Red tape will increase dramatically
Reading the article “HMRC is asking fleets for help” (Fleet News May 10), I noted the attempt to link these to employee car ownership (ECO) schemes.
Within the organisation I am chief finance officer of, we use AMAPs as our mileage allowance rate for staff using their private cars for business use.
Will the new scheme differentiate between purely private cars and private cars purchased under ECO schemes?
And what about the health and safety aspects of driving an appropriate car for the trip in question, especially when the rates offered encourage using smaller cars?
For organisations such as the company I work for, I can see the level of red tape increasing dramatically. As with many of these environmental comments they manage to ignore the wholelife CO2 cost of the car.
I understand from some reports the CO2 cost of manufacturing/disposing of a car equates to nine years of CO2 emissions.
Therefore a car with an expected life of 20 years rather than 10 years could be more environmentally friendly.
I have read that that 80% of the four million Land Rovers manufactured are still running, which probably gives an average age over the whole population of 20-plus years.
I also seem to remember another survey that took manufacturing costs into account where the Toyota Prius came bottom due to the CO2 costs of manufacture.
CHRIS PARKER
Tex Holdings
Mileage rates should reflect higher costs
I am writing in reference to the article “HMRC is asking fleets for help” (Fleet News, May 10).
It was a nightmare with the old FPCS system with the matrix of petrol/diesel/cc mix but at least that was fair and you avoided all the record-keeping by paying one averaged rate. If this was to work you would need the facility to pay only one average mileage rate irrespective of CO2 rating.
With more than 2,000 employees claiming mileage reimbursement, the current AMAP system has worked extremely well for us. There are winners and losers (more losers as you’d expect after the change from FPCS), but it is very simple to operate with minimal admin.
GLYN ROBERTS
Deloitte
HMRC favoured by one-sided proposals
HMRC’s proposals to amend the rules are one-sided in its favour, “HMRC is asking fleets for help” (Fleet News, May 10).
It wants to reduce the payments to the majority of individuals who use their own vehicles on company business.
Having encouraged many drivers away from company cars by progressive and penal increases in the BIK on them, they now wish to penalise those employees who use their own cars for work.
The 40p per mile rate up to 10,000 miles, and 25p thereafter has not increased for very many years. All statistics show that most cars cost considerably more than this to own and run.
Any scheme must reflect the actual cost to the worker of using his or her car as anything less is unfair, penal and oppressive.

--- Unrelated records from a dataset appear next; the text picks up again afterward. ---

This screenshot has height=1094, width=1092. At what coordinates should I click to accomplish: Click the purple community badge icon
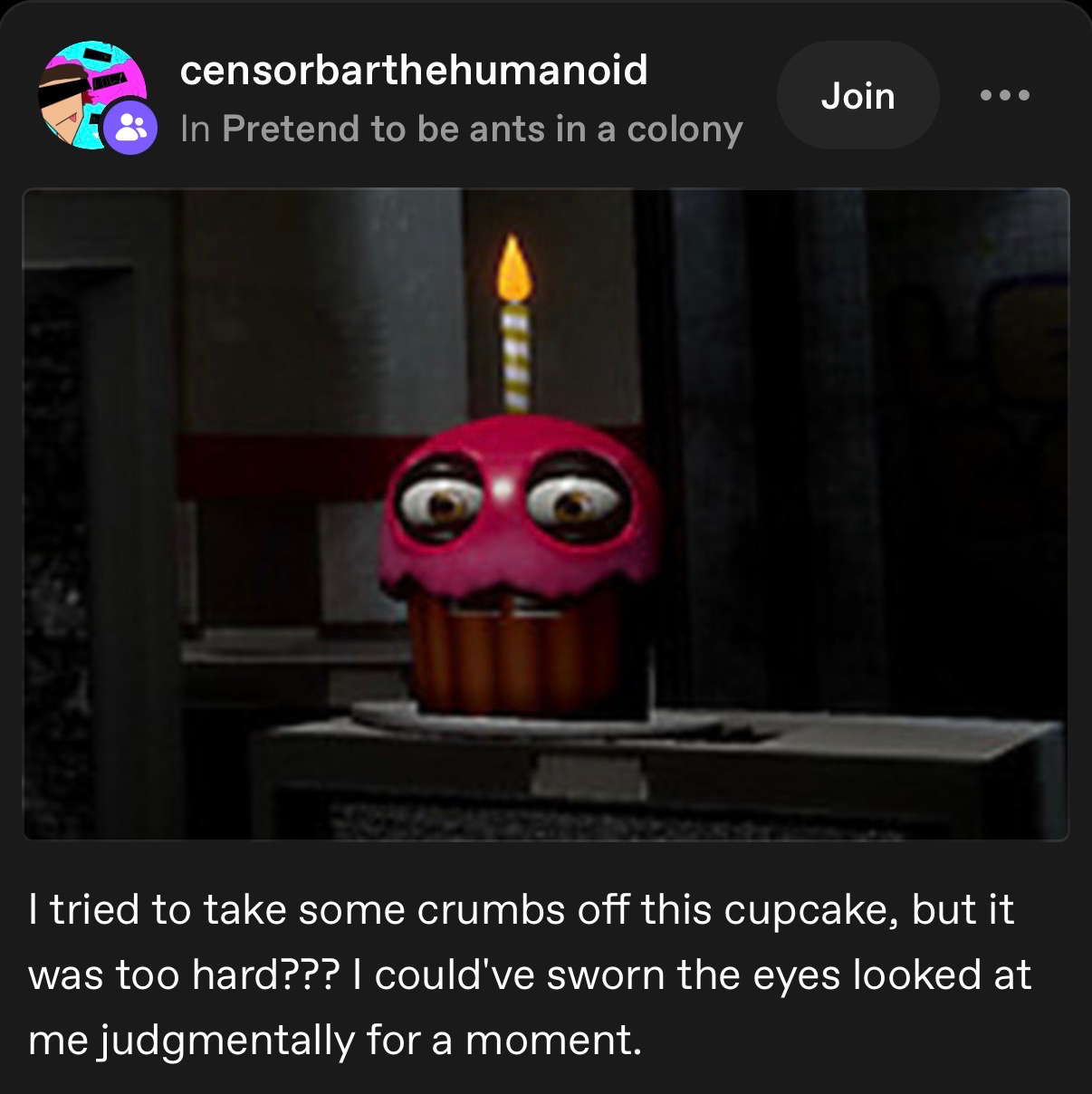coord(131,128)
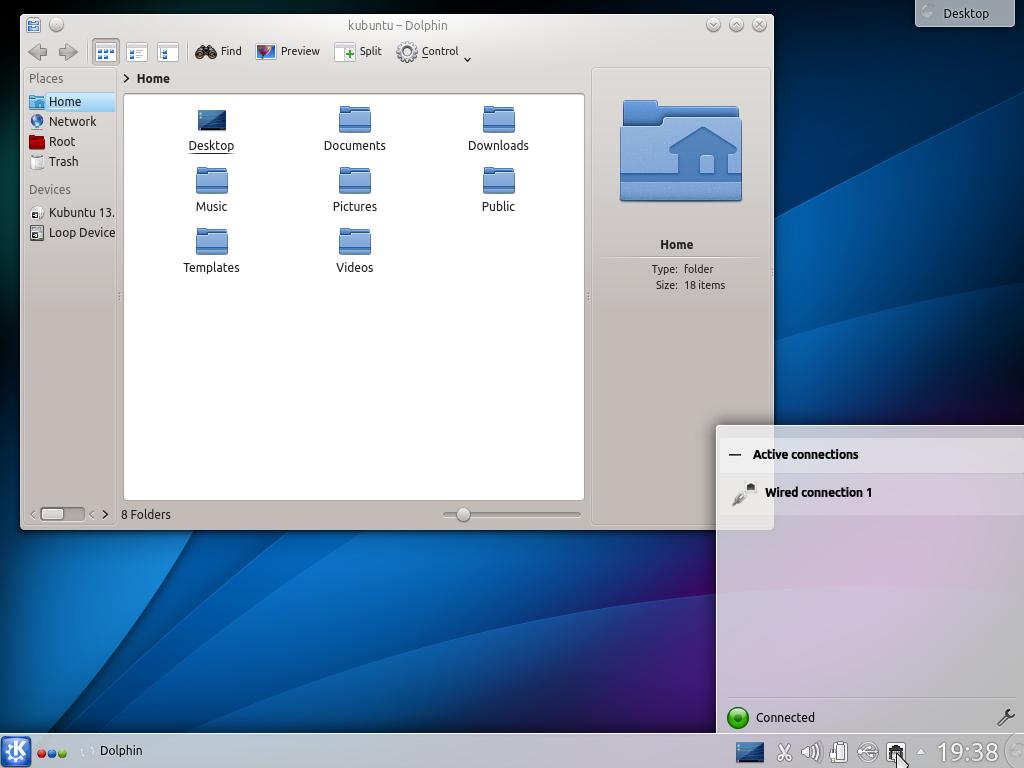Open Network from the Places panel

point(72,121)
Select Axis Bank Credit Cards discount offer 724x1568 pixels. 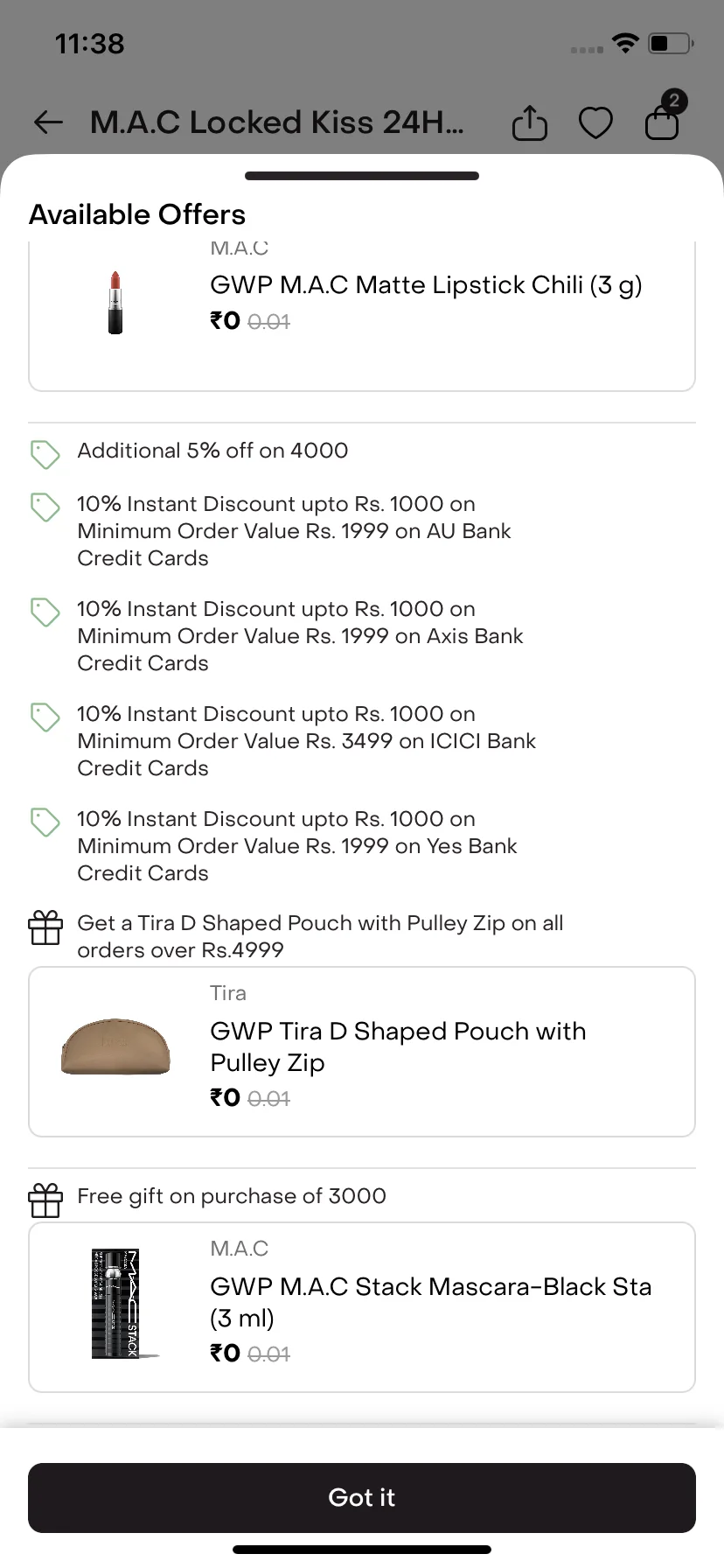300,636
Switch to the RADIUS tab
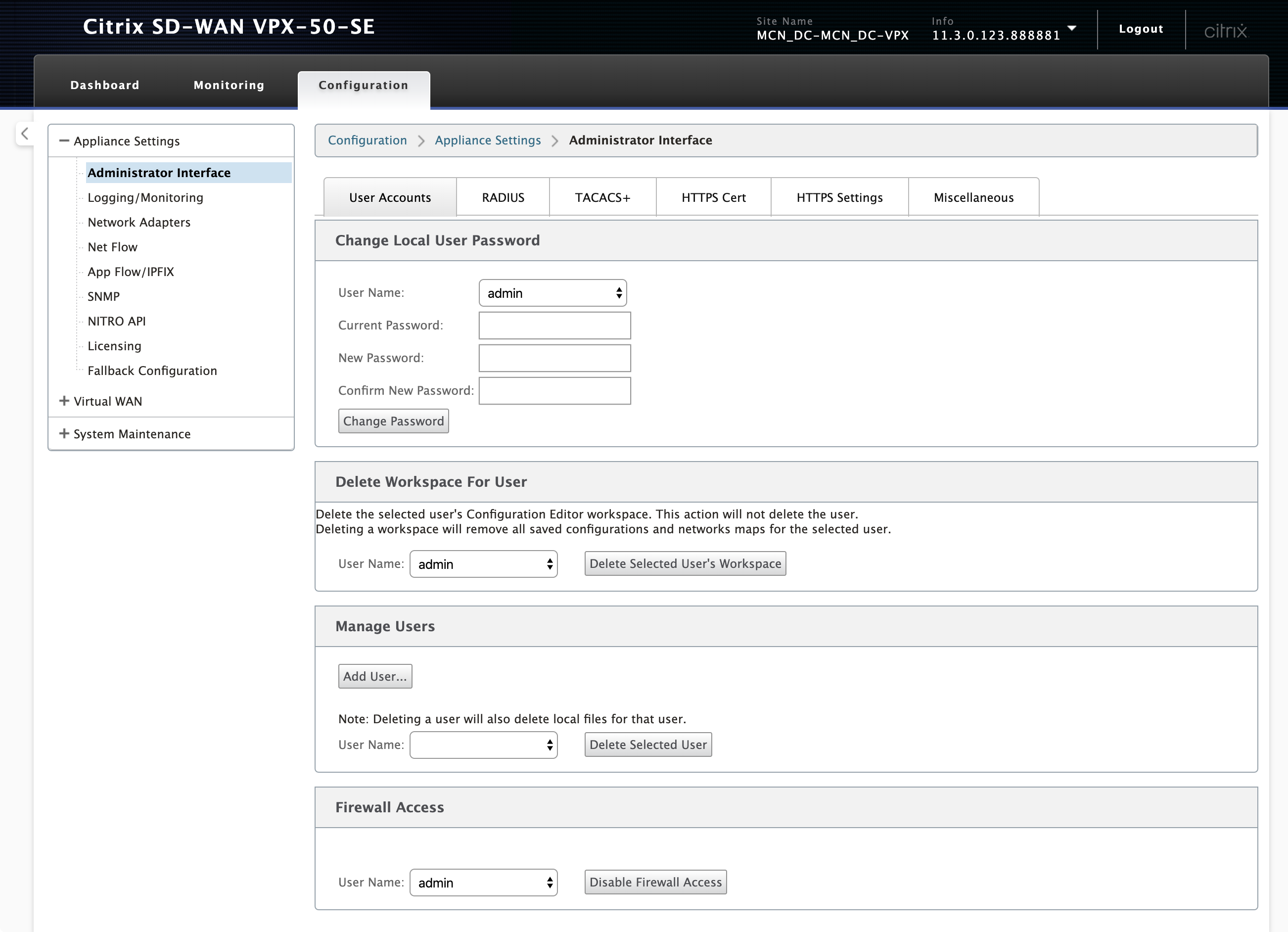 [x=503, y=197]
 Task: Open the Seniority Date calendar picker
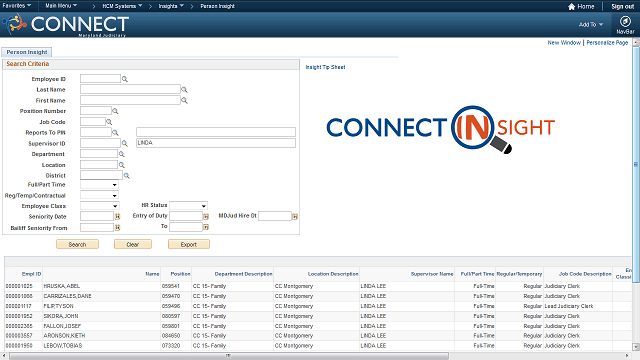tap(118, 217)
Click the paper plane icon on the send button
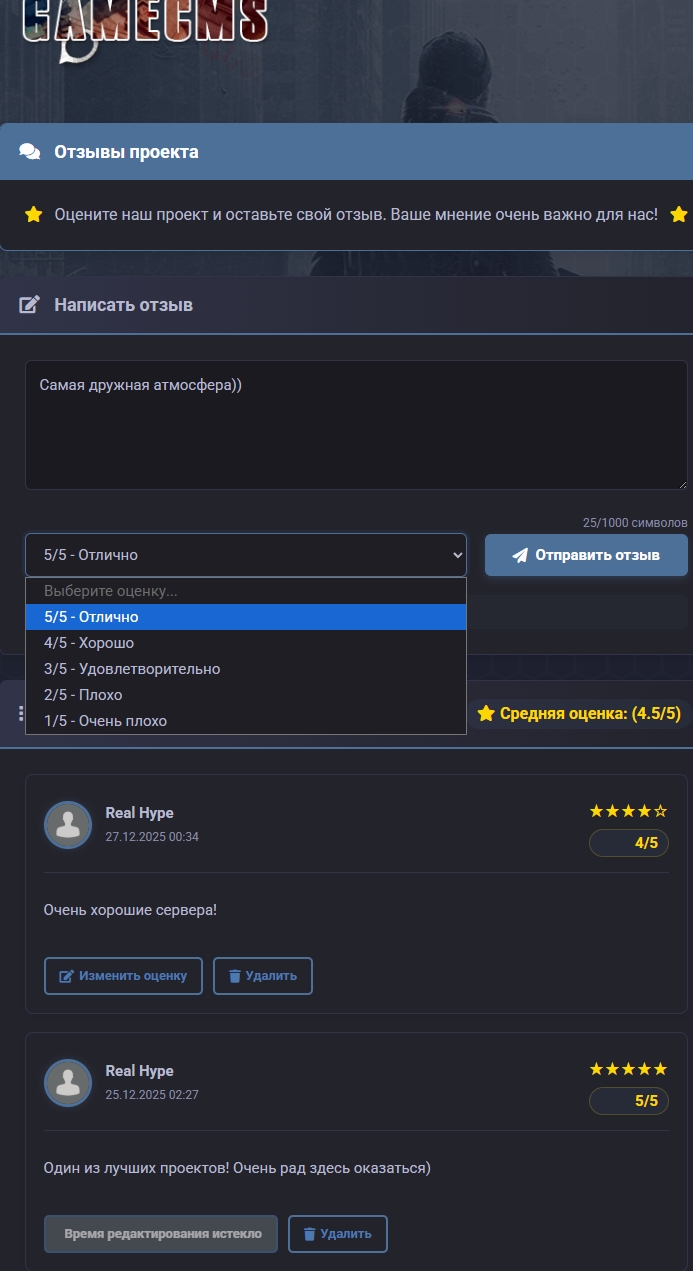This screenshot has width=693, height=1271. (520, 556)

I am led to believe that the tax-free mileage rates paid to government employees using their cars for work are considerably higher than those allowed to the rest of us.
If this is so, it is divisive and must stop or all employees, irrespective of whom they work for, should be allowed the government tax-free mileage rates.
We should be looking to increase these tax-free mileage rates to properly reflect the costs borne by employees, not reduce them under the guise of CO2 emission bands. It is vital that HMRC is left in no doubt that it is well wide of the mark with this one. It is also vital that businesses combine to protest in the strongest terms.
DAVID GREEN
FCA director, Target Furniture
Why do we need ECOs?
I know that some may see this as a fairly simplistic view, but surely the question about employee car ownership schemes(ECO) must be asked: why is it felt there is a need for such contrived schemes in the first place?
Quite clearly they are designed to obtain a better tax position for the driver and/or the employer, which indicates that at worst ECOs are a form of tax avoidance, or the whole system of charging BIK in the first place is considered too penal and should be revised to reflect the changes over the past five years or more in vehicle technology.
For reasons best known to the authorities, lean-burn technology was shelved many years ago because of the insistence on the provision of catalytic converters – two technologies that are seemingly incompatible. However, lean burn would have had longer-term benefits for the environment.
All recent evidence suggests that rather than discouraging drivers from company cars we should be doing the opposite, as it would appear these are the most CO2 friendly and best maintained vehicles on the roads. Is it not time for the worm to turn?